• **Exercise goal**
The output is to match the entries below character for character.

--- Data for this task ---

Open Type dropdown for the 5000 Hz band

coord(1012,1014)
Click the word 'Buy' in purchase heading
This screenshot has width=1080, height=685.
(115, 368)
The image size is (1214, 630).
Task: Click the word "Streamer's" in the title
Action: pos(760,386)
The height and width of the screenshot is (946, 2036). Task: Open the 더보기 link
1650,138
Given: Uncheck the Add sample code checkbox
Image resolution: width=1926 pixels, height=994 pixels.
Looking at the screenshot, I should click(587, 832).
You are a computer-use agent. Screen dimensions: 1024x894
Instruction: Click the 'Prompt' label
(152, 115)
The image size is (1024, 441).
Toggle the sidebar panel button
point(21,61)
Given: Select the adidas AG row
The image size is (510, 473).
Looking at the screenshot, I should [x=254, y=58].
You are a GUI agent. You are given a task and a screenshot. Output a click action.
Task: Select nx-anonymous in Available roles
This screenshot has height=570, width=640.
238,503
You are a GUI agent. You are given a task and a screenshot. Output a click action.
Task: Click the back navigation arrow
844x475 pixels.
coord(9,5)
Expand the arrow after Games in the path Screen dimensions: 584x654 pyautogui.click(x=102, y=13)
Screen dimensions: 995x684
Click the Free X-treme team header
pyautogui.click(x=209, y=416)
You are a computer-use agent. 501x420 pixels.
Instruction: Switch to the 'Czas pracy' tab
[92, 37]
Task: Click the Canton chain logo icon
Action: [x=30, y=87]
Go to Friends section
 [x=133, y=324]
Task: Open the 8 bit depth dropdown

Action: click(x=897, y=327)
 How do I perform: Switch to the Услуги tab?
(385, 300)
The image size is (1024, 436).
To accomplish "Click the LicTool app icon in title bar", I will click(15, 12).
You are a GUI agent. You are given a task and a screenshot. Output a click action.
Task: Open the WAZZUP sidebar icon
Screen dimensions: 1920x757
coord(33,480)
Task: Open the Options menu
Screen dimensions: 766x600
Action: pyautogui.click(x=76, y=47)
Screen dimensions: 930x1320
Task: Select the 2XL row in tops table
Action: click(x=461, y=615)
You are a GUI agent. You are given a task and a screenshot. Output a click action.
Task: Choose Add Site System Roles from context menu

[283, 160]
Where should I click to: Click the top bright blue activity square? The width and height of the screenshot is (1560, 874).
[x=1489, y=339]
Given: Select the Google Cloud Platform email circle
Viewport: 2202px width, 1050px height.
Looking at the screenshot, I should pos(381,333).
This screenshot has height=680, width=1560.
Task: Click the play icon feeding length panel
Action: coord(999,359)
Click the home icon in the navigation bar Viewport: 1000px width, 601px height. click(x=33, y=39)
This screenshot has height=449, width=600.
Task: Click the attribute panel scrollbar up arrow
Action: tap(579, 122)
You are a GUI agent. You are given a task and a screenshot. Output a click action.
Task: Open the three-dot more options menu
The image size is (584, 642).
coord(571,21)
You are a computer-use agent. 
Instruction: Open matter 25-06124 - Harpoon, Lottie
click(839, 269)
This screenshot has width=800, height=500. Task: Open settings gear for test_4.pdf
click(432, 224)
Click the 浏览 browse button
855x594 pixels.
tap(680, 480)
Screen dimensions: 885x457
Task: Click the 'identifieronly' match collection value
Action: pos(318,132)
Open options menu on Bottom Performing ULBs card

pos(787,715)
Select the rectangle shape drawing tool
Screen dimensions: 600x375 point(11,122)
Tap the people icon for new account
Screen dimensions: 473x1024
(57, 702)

---

• **Written reply**
Open Type dropdown for the 5000 Hz band

coord(1012,1014)
Click the word 'Buy' in purchase heading
This screenshot has width=1080, height=685.
(115, 368)
The image size is (1214, 630).
Task: Click the word "Streamer's" in the title
Action: pos(760,386)
The height and width of the screenshot is (946, 2036). Task: Open the 더보기 link
1650,138
Given: Uncheck the Add sample code checkbox
Image resolution: width=1926 pixels, height=994 pixels.
Looking at the screenshot, I should click(587, 832).
You are a computer-use agent. Screen dimensions: 1024x894
Instruction: Click the 'Prompt' label
(152, 115)
The image size is (1024, 441).
Toggle the sidebar panel button
point(21,61)
Given: Select the adidas AG row
The image size is (510, 473).
Looking at the screenshot, I should [x=254, y=58].
You are a GUI agent. You are given a task and a screenshot. Output a click action.
Task: Select nx-anonymous in Available roles
This screenshot has height=570, width=640.
238,503
You are a GUI agent. You are given a task and a screenshot. Output a click action.
Task: Click the back navigation arrow
844x475 pixels.
coord(9,5)
Expand the arrow after Games in the path Screen dimensions: 584x654 pyautogui.click(x=102, y=13)
Screen dimensions: 995x684
Click the Free X-treme team header
pyautogui.click(x=209, y=416)
You are a computer-use agent. 501x420 pixels.
Instruction: Switch to the 'Czas pracy' tab
[92, 37]
Task: Click the Canton chain logo icon
Action: [x=30, y=87]
Go to Friends section
 [x=133, y=324]
Task: Open the 8 bit depth dropdown

Action: click(x=897, y=327)
 How do I perform: Switch to the Услуги tab?
(385, 300)
The image size is (1024, 436).
To accomplish "Click the LicTool app icon in title bar", I will click(15, 12).
You are a GUI agent. You are given a task and a screenshot. Output a click action.
Task: Open the WAZZUP sidebar icon
Screen dimensions: 1920x757
coord(33,480)
Task: Open the Options menu
Screen dimensions: 766x600
Action: pyautogui.click(x=76, y=47)
Screen dimensions: 930x1320
Task: Select the 2XL row in tops table
Action: click(x=461, y=615)
You are a GUI agent. You are given a task and a screenshot. Output a click action.
Task: Choose Add Site System Roles from context menu

[283, 160]
Where should I click to: Click the top bright blue activity square? The width and height of the screenshot is (1560, 874).
[x=1489, y=339]
Given: Select the Google Cloud Platform email circle
Viewport: 2202px width, 1050px height.
Looking at the screenshot, I should pos(381,333).
This screenshot has height=680, width=1560.
Task: Click the play icon feeding length panel
Action: coord(999,359)
Click the home icon in the navigation bar Viewport: 1000px width, 601px height. click(x=33, y=39)
This screenshot has height=449, width=600.
Task: Click the attribute panel scrollbar up arrow
Action: tap(579, 122)
You are a GUI agent. You are given a task and a screenshot. Output a click action.
Task: Open the three-dot more options menu
The image size is (584, 642).
coord(571,21)
You are a computer-use agent. 
Instruction: Open matter 25-06124 - Harpoon, Lottie
click(839, 269)
This screenshot has width=800, height=500. Task: Open settings gear for test_4.pdf
click(432, 224)
Click the 浏览 browse button
855x594 pixels.
tap(680, 480)
Screen dimensions: 885x457
Task: Click the 'identifieronly' match collection value
Action: pos(318,132)
Open options menu on Bottom Performing ULBs card

pos(787,715)
Select the rectangle shape drawing tool
Screen dimensions: 600x375 point(11,122)
Tap the people icon for new account
Screen dimensions: 473x1024
(57, 702)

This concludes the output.